─── Materials provided ───

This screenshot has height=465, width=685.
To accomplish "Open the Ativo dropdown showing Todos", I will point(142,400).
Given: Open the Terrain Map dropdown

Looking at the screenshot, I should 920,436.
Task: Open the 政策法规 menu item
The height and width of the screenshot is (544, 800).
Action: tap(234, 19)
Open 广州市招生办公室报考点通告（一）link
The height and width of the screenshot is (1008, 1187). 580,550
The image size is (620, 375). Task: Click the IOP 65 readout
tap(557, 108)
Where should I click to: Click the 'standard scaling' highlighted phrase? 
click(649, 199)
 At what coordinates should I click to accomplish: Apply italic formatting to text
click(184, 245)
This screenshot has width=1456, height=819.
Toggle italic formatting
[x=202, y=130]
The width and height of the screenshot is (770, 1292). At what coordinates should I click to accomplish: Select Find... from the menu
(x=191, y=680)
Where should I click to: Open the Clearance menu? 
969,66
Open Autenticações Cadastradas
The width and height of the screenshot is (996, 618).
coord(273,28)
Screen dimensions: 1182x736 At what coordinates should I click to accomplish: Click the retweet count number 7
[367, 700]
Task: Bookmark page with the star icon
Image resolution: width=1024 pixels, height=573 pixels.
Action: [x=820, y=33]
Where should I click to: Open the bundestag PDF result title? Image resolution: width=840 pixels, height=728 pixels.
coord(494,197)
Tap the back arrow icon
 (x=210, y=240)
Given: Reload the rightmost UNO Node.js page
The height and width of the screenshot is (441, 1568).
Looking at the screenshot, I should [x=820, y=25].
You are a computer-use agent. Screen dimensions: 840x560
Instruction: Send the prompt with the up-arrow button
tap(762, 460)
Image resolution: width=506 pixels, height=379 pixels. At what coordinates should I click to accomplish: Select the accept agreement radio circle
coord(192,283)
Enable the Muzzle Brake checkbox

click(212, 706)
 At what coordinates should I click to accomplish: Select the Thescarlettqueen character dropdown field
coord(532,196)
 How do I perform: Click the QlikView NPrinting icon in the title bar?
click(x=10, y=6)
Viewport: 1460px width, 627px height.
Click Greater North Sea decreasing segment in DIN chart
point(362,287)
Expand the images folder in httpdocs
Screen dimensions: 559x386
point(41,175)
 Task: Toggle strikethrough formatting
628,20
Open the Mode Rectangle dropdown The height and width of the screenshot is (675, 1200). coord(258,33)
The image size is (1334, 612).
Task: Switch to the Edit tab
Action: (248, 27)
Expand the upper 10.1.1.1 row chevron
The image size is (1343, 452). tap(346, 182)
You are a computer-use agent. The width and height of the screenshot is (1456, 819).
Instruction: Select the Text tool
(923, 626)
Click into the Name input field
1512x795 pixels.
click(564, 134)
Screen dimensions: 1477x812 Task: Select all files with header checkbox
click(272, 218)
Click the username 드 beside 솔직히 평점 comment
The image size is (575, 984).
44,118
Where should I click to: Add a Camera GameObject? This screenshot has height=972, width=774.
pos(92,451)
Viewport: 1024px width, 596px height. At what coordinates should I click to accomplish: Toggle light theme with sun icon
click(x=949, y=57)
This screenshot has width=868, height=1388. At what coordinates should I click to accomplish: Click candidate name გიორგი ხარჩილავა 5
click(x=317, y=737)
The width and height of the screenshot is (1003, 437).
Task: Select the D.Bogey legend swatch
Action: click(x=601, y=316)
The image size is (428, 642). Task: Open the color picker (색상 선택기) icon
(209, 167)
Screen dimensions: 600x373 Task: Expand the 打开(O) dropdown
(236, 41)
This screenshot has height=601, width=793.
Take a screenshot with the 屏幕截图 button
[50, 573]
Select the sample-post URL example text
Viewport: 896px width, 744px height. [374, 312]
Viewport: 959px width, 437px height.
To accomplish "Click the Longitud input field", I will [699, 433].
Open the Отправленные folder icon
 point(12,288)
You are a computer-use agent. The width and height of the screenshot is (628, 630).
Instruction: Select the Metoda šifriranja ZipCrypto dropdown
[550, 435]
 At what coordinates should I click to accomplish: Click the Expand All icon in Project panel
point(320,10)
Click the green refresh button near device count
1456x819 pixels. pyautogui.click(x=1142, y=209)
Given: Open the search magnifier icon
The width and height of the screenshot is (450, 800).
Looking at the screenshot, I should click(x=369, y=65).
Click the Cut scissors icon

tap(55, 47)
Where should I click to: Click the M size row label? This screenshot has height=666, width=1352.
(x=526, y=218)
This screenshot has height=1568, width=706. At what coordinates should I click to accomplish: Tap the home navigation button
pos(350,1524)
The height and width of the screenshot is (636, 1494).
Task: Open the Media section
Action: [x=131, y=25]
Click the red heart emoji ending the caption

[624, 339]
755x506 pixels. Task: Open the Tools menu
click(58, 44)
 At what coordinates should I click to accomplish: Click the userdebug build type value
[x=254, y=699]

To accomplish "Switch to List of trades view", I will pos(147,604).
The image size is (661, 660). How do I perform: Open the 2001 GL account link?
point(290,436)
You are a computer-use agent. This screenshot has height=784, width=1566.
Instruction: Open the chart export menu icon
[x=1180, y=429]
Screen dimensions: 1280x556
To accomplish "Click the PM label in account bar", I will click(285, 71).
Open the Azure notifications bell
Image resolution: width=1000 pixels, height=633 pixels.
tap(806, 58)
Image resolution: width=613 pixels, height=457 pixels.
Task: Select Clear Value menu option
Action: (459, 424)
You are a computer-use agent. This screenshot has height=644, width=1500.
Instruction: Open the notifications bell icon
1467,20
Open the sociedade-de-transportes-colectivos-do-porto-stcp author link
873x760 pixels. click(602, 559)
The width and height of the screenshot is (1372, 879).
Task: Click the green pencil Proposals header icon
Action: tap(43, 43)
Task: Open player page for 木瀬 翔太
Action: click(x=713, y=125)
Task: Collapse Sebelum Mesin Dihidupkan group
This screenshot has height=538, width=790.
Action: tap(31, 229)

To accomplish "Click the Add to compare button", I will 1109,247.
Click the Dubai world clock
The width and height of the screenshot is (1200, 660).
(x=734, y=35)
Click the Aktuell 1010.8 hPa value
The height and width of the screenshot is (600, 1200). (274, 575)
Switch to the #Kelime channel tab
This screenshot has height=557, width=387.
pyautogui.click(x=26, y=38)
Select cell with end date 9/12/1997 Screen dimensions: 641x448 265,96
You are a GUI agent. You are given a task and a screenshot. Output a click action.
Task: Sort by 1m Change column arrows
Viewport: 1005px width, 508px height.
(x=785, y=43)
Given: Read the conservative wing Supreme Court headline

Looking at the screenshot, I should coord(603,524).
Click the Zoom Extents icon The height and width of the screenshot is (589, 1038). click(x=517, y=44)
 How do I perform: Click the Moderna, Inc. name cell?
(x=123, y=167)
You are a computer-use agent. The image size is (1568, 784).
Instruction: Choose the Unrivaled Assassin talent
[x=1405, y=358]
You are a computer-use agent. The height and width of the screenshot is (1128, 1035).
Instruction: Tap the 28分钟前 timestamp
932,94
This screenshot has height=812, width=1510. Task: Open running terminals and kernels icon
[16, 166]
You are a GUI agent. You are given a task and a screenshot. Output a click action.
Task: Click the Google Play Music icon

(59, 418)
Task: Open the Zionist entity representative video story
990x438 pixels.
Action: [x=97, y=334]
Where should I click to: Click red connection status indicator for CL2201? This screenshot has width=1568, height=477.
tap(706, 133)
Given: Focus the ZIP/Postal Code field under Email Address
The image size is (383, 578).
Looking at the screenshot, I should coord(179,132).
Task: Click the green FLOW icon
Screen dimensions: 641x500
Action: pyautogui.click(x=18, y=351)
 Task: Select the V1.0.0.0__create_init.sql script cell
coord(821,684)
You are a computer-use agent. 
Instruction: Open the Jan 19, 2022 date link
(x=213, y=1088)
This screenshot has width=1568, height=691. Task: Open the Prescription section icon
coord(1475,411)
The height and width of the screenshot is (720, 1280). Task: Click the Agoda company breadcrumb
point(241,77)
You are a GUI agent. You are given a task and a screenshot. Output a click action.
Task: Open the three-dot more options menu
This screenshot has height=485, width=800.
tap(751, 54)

───

Substitute "desktop assistant" for "computer-use agent" in the lines that start with the one containing "Given: Read the" and end with the last line, keeping everything else unchanged.

Given: Read the conservative wing Supreme Court headline

Looking at the screenshot, I should coord(603,524).
Click the Zoom Extents icon The height and width of the screenshot is (589, 1038). click(x=517, y=44)
 How do I perform: Click the Moderna, Inc. name cell?
(x=123, y=167)
You are a desktop assistant. The image size is (1568, 784).
Instruction: Choose the Unrivaled Assassin talent
[x=1405, y=358]
You are a desktop assistant. The height and width of the screenshot is (1128, 1035).
Instruction: Tap the 28分钟前 timestamp
932,94
This screenshot has height=812, width=1510. Task: Open running terminals and kernels icon
[16, 166]
You are a GUI agent. You are given a task and a screenshot. Output a click action.
Task: Click the Google Play Music icon

(59, 418)
Task: Open the Zionist entity representative video story
990x438 pixels.
Action: [x=97, y=334]
Where should I click to: Click red connection status indicator for CL2201? This screenshot has width=1568, height=477.
tap(706, 133)
Given: Focus the ZIP/Postal Code field under Email Address
The image size is (383, 578).
Looking at the screenshot, I should coord(179,132).
Task: Click the green FLOW icon
Screen dimensions: 641x500
Action: pyautogui.click(x=18, y=351)
 Task: Select the V1.0.0.0__create_init.sql script cell
coord(821,684)
You are a desktop assistant. 
Instruction: Open the Jan 19, 2022 date link
(x=213, y=1088)
This screenshot has width=1568, height=691. Task: Open the Prescription section icon
coord(1475,411)
The height and width of the screenshot is (720, 1280). Task: Click the Agoda company breadcrumb
point(241,77)
You are a GUI agent. You are given a task and a screenshot. Output a click action.
Task: Open the three-dot more options menu
This screenshot has height=485, width=800.
tap(751, 54)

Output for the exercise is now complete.